October 18, 2007 6:05 pm

Ranbaxy to spin off drugs R&D unit

Ranbaxy, one of India’s largest drugmakers, plans to spin off a research unit devoted to developing original medicines, as part of an effort to expand beyond its core generic drugs business.

A separate research and development business would be more attractive to potential investors and partners, and would lift millions of dollars in expenses from Ranbaxy, the company said on Thursday as it unveiled quarterly results.

Through the proposed spin-off, about $20m-$25m budgeted annually for “drug discovery” research would move off the company’s balance sheets and “reflect better on our market capitalisation”, said Malvinder Mohan Singh, chief executive of Ranbaxy.

He expects the new R&D company to be listed next year but said details on its structure would be finalised by year-end. He declined to estimate how much the spin-off could fetch.

Ranbaxy said a standalone research company would “unlock value” by creating an “independent pathway for drug discovery research with dedicated resources”.

Although Indian pharmaceuticals companies are best-known for making generic drugs, Ranbaxy and rivals such as Dr Reddy’s intend to develop more profitable original medicines to compete with global drugmakers.
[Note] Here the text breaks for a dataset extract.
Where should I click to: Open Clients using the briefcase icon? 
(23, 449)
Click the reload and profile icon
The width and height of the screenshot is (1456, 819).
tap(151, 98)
Bringing a new drug to market can cost global pharmaceuticals companies up to $1bn. But Ranbaxy believes creating a new drug in India could be a fifth of the cost of doing so in the developed world because of the country’s large pool of skilled yet comparatively inexpensive scientists. It claims that, out of 1,200 scientists at Ranbaxy, 300 are devoted to drug discovery research.
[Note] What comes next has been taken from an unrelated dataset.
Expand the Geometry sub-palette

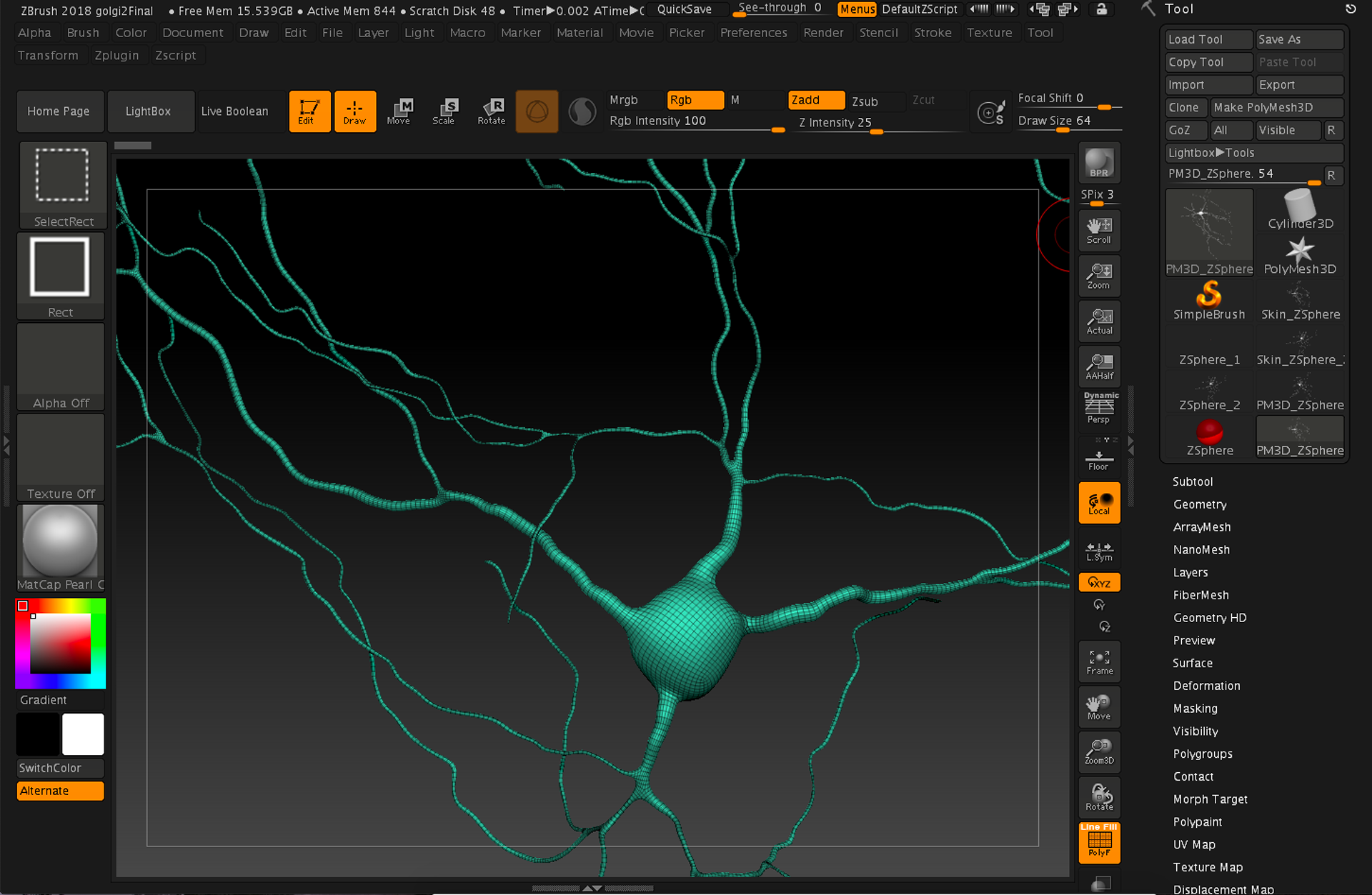point(1200,504)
Ranbaxy is attempting to develop an original anti-malarial drug and treatments for oncology, respiratory, metabolic and infectious diseases. Arterolane, a potential anti-malarial treatment, is in mid-stage clinical studies in Africa, Thailand and India.

To strengthen its future pipeline of drugs, Ranbaxy this month agreed to pay about $54m to raise its stake in Zenotech Laboratories, an Indian drugmaker, from 7 per cent to 45 per cent.
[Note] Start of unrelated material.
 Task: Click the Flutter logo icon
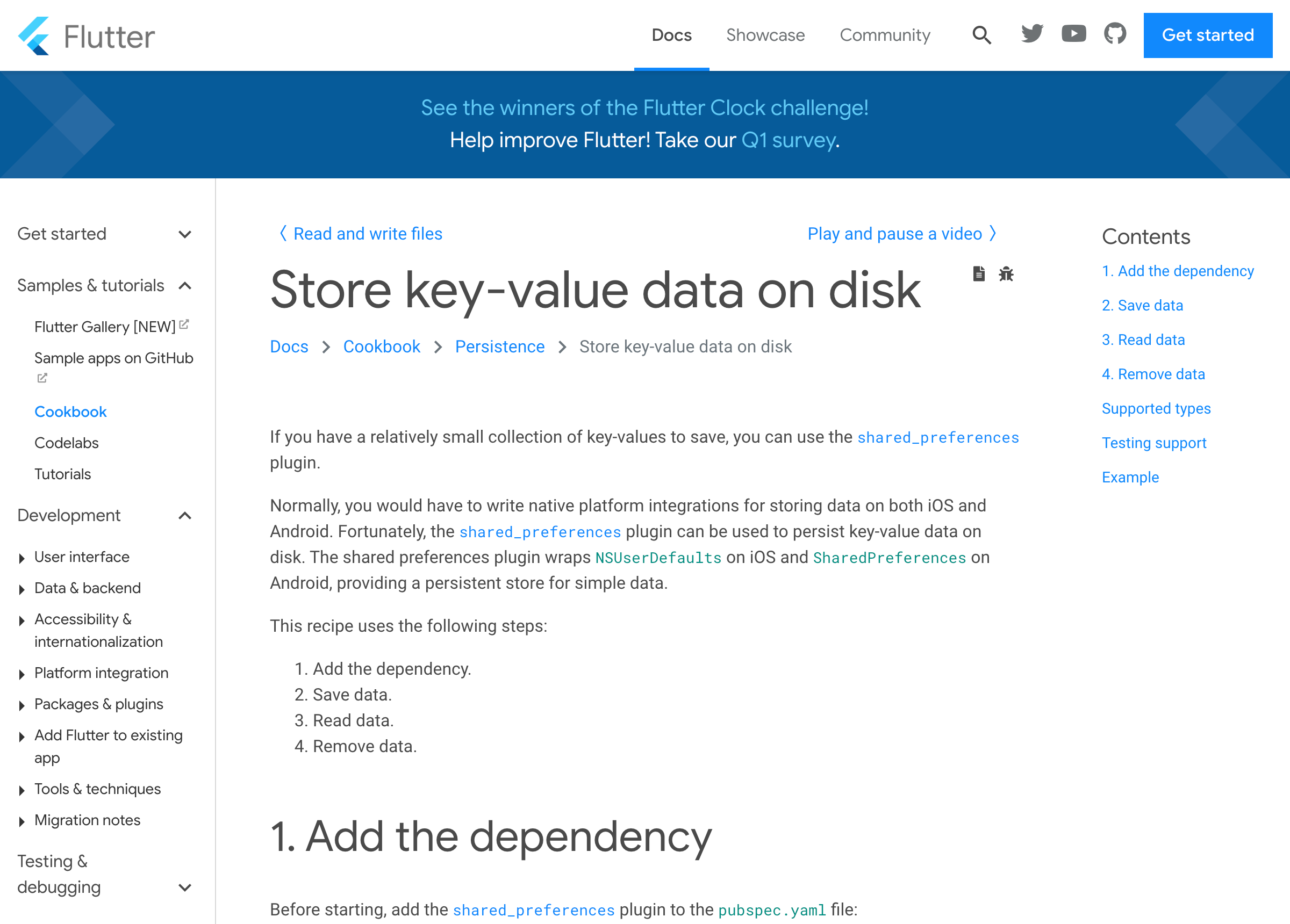[x=34, y=36]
Dr Reddy’s, another leading generic drugmaker, has also embarked on new models to fund R&D. To help separate the high costs of innovation from its main business, it formed Perlecan Pharma, a joint venture with the venture capital arms of Citigroup and ICICI, India’s largest private-sector bank.

The new group finances drug research and reduces Dr Reddy’s risk. In return, the venture capital groups can co-license future products.

Ranbaxy, which makes 80 per cent of its sales in international markets, said third-quarter revenues grew 15 per cent to $406m compared with last year. Net profit rose 65 per cent to $50m.